Гармонщик, конфузливо улыбаясь, уходил, но не обижался на отца. Мать упрекала:
– Что ты, отец, так его?
– Ничего, свой человек, не обидится.
В конце зимы гармонщик слег в постель. А спустя три месяца, вечером за чаем, мать смахнула фартуком слезу и тихо молвила:
– Отец, гармонщик-то помер.
Отец, как поднес ко рту блюдце с чаем, так и замер, а мать дрожащим голосом продолжала:
– Чуяла я, что он уйдет с водой, так и вышло. Уж больно кашлял.
Утром, когда я проснулся, передо мной сразу встал образ гармонщика. Мне казалось, что он родной, как Большак. Я чувствовал, что мать и отец тоже любили его.

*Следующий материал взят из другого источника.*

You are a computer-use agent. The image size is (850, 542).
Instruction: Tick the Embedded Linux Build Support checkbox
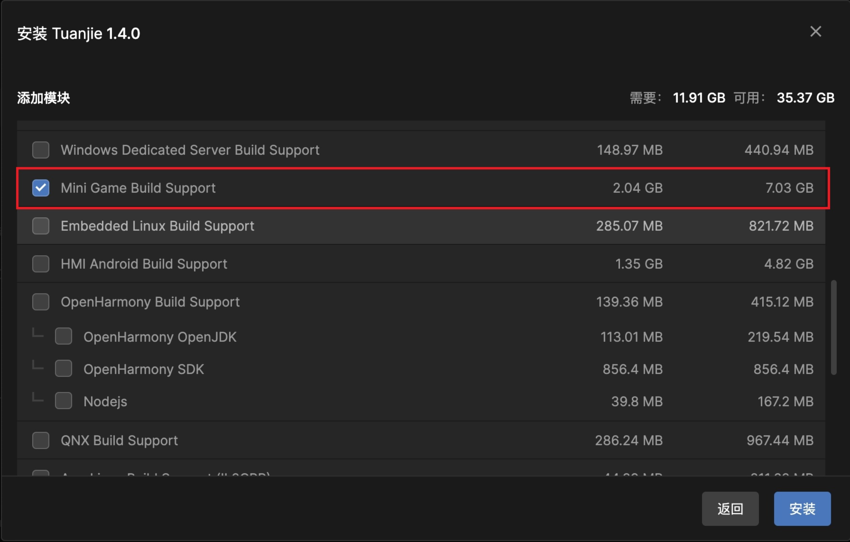[41, 226]
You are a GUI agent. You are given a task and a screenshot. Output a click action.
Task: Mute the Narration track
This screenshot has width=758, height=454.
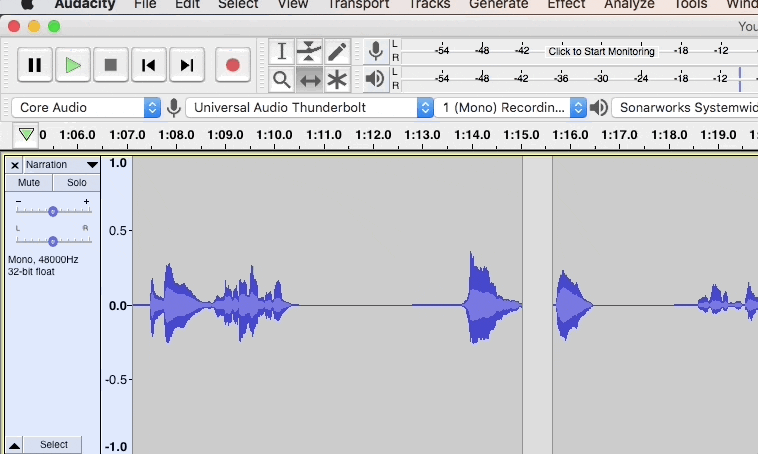(29, 183)
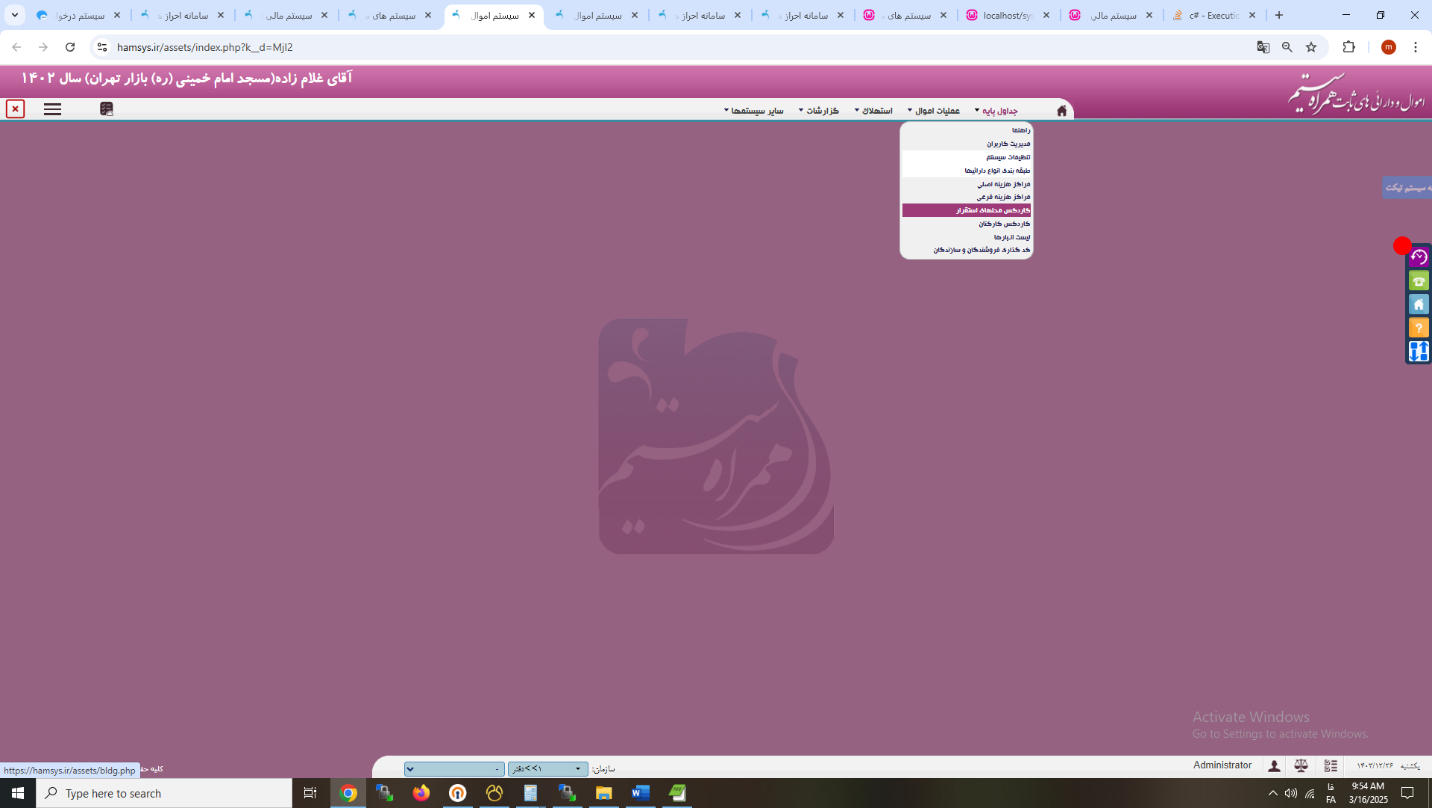The height and width of the screenshot is (808, 1432).
Task: Open the سازمان organization combo box
Action: tap(548, 769)
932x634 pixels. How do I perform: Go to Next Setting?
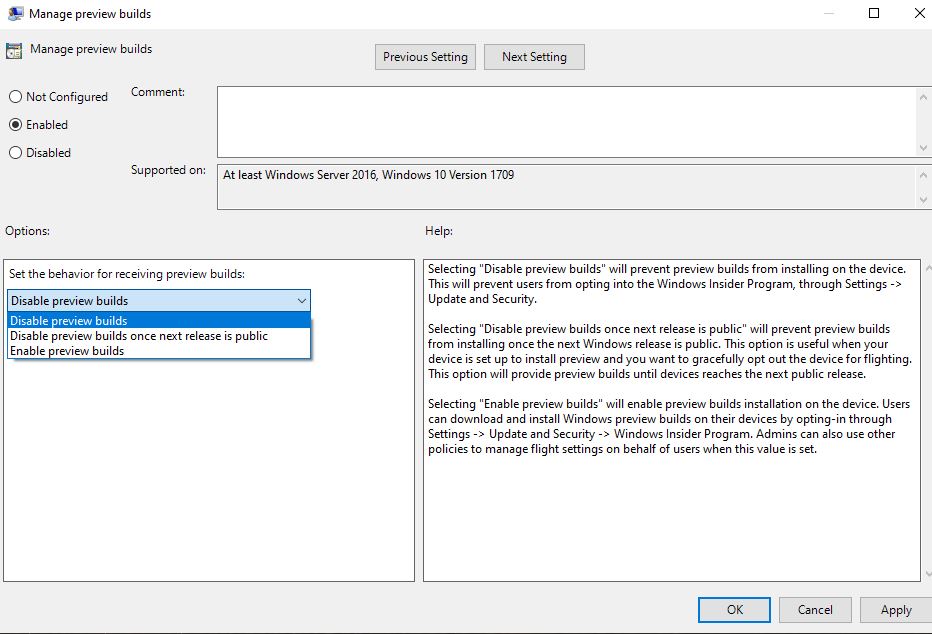tap(534, 57)
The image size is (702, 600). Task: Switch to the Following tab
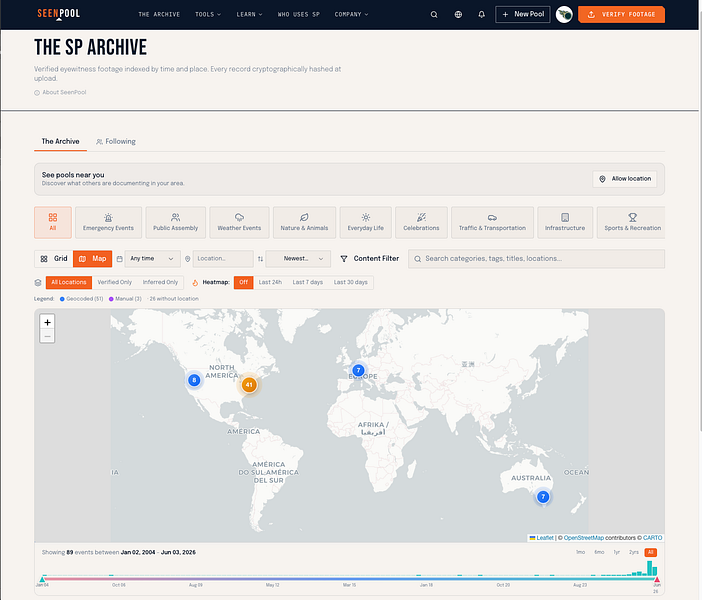[x=116, y=141]
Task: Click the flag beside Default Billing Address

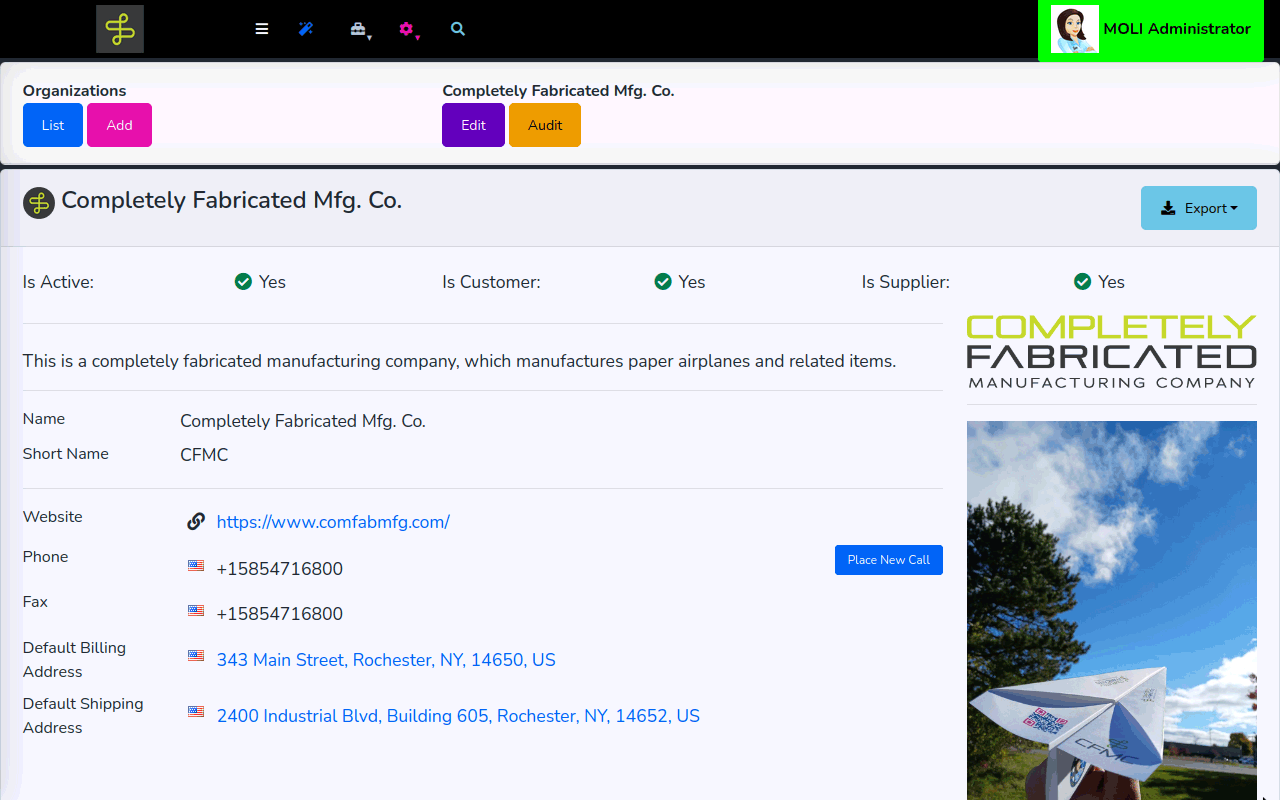Action: point(196,657)
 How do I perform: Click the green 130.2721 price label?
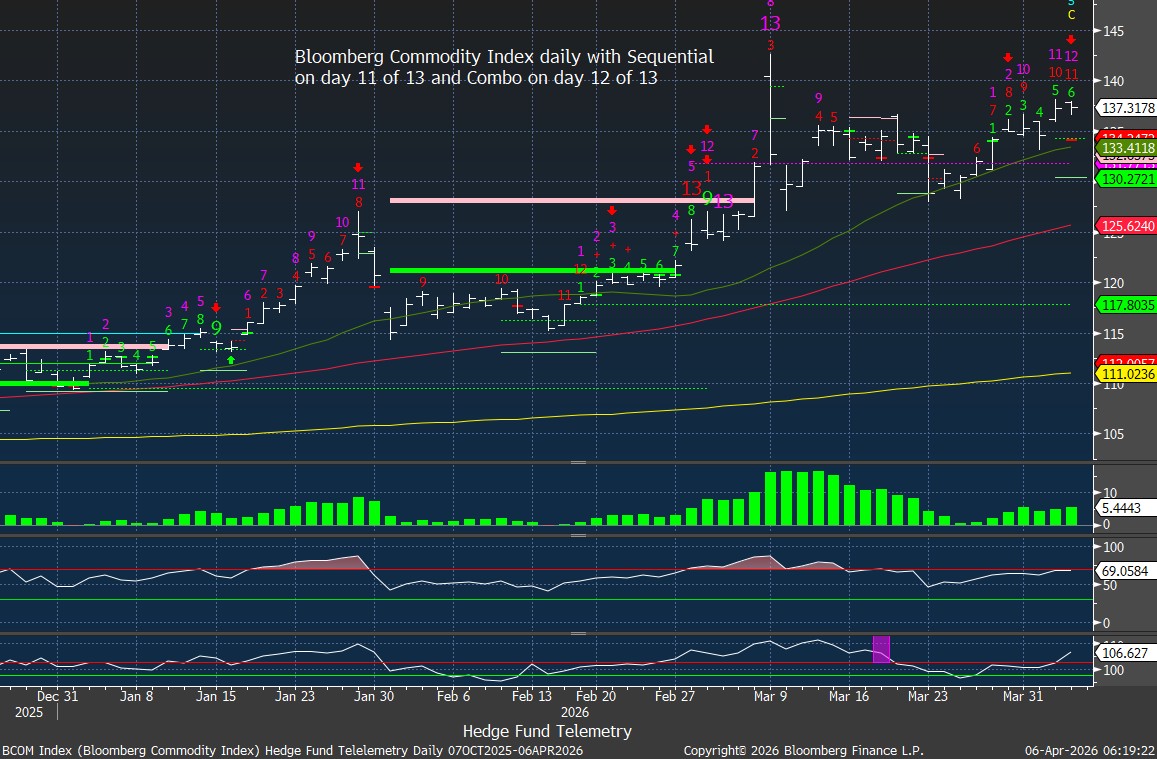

Весной, в теплый день, мы с матерью стояли на кладбище возле свежей могилы. Комья глины обмякли, склеились. Мать печально смотрела на могилу и молчала. Меня давило это грустное молчание. Давила и настороженная тишина кладбища и тишина густо разросшихся деревьев. Возле могилы гармонщика стояла вековая сосна; её медно-красный ствол – прямой, как свеча, а зеленые ветви широко раскинулись, прикрывая могилу от жаркого солнца. В вершине сосны тихо посвистывал щегленок.